Where a line of the listing below includes the word "computer", reproduce that line.
*** Provided material Section Begins ***
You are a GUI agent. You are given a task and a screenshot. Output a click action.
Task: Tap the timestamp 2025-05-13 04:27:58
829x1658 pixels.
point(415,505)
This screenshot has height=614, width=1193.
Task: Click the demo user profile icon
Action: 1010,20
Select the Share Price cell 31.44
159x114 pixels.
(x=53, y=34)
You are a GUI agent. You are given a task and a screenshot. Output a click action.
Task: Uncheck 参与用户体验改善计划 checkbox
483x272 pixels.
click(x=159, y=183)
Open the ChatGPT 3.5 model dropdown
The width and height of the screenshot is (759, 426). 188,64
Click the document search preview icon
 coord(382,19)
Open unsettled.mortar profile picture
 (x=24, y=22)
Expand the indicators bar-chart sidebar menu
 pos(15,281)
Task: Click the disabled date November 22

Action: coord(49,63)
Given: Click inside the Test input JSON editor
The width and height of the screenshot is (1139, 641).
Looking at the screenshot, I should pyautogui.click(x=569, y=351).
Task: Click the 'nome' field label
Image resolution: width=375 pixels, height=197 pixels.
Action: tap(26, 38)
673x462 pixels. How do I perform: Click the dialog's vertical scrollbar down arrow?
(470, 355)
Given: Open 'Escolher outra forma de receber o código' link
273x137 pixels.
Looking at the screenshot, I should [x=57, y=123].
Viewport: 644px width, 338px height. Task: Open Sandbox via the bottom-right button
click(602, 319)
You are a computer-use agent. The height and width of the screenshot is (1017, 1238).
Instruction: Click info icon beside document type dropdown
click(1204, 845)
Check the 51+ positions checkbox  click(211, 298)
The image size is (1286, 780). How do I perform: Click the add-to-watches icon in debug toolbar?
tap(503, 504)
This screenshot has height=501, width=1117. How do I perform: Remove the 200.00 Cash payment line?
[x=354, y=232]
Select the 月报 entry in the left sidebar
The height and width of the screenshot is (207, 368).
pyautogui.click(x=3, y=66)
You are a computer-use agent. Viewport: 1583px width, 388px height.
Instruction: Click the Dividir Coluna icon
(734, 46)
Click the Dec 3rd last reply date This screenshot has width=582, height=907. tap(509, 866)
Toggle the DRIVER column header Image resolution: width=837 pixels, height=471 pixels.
*** Provided material Section Ends ***
Exercise output:
You are a computer-use agent. The height and width of the screenshot is (1017, 1238).
You are a computer-use agent. Viewport: 1583px width, 388px height.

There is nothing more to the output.